**HOW TO COMPLETE THIS TASK:** Copy the data that follows exactly. Include no pictures.

-- DATA RECORDS follows --

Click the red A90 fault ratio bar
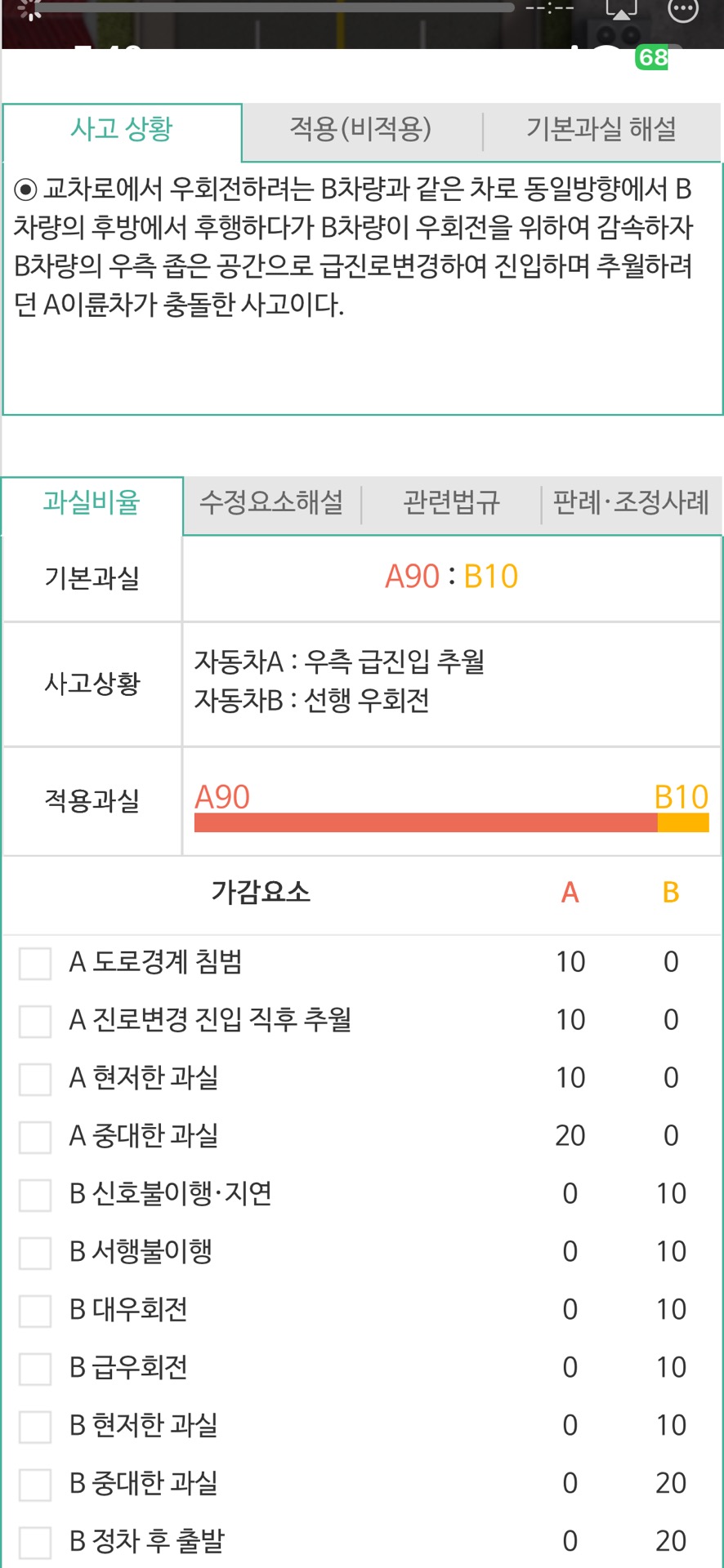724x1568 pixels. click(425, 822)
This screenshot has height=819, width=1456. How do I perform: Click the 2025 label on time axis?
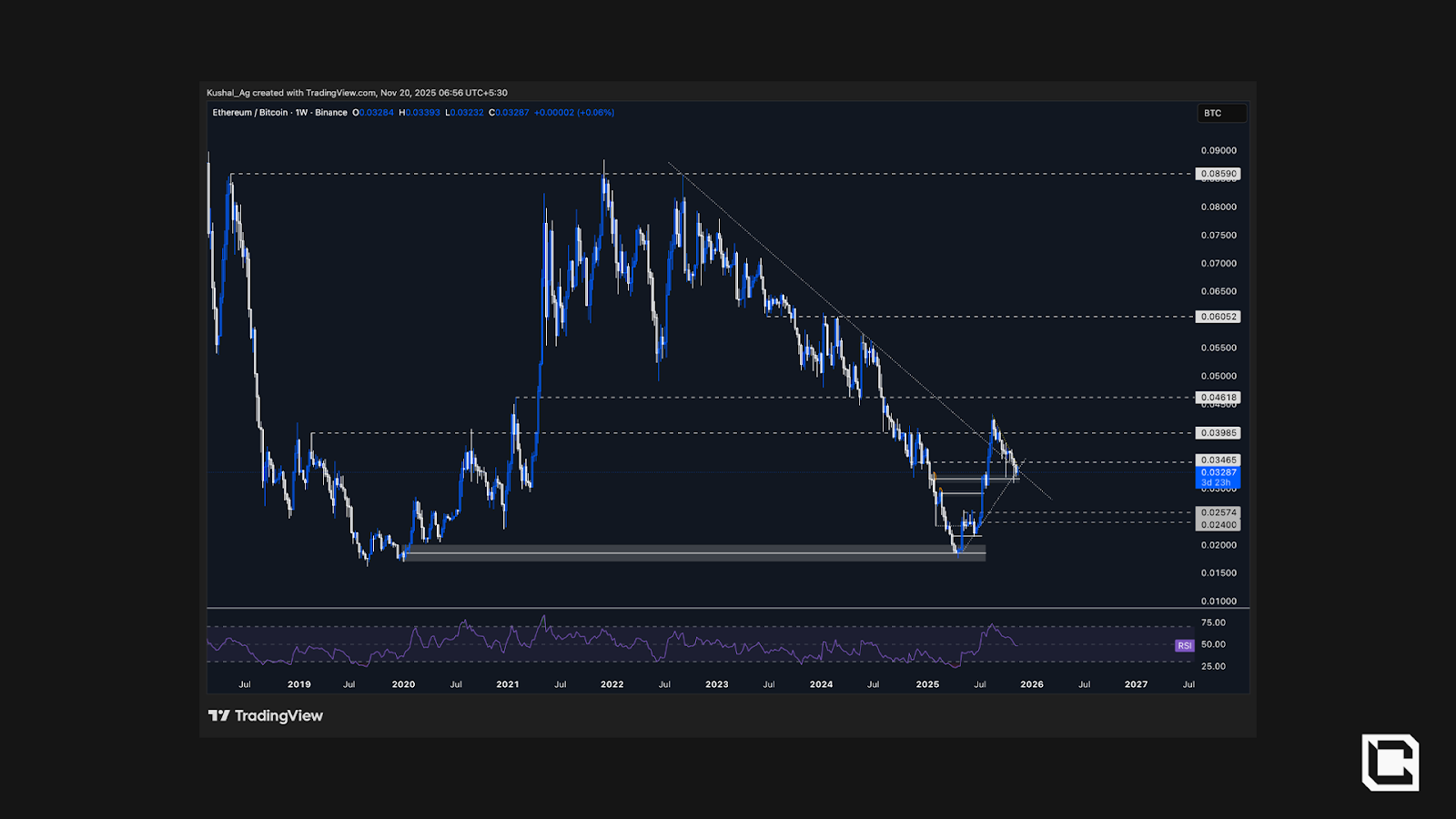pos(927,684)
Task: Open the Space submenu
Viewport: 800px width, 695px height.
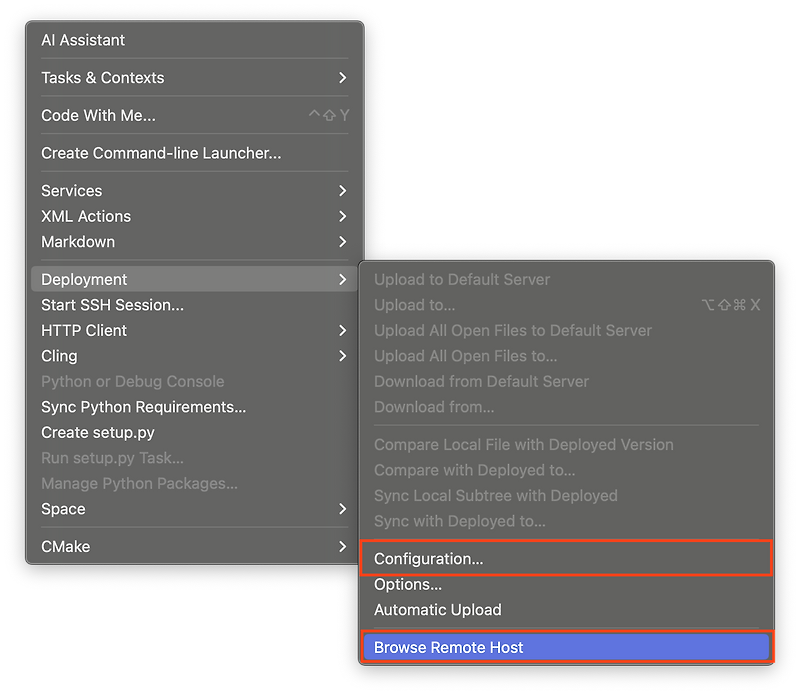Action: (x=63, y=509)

-- DATA RECORDS concluded --

**REPLY TO THE TASK:**
Click the red A90 fault ratio bar
724x1568 pixels. click(425, 822)
This screenshot has height=819, width=1456. How do I perform: Click the 2025 label on time axis?
pos(927,684)
Task: Open the Space submenu
Viewport: 800px width, 695px height.
Action: (x=63, y=509)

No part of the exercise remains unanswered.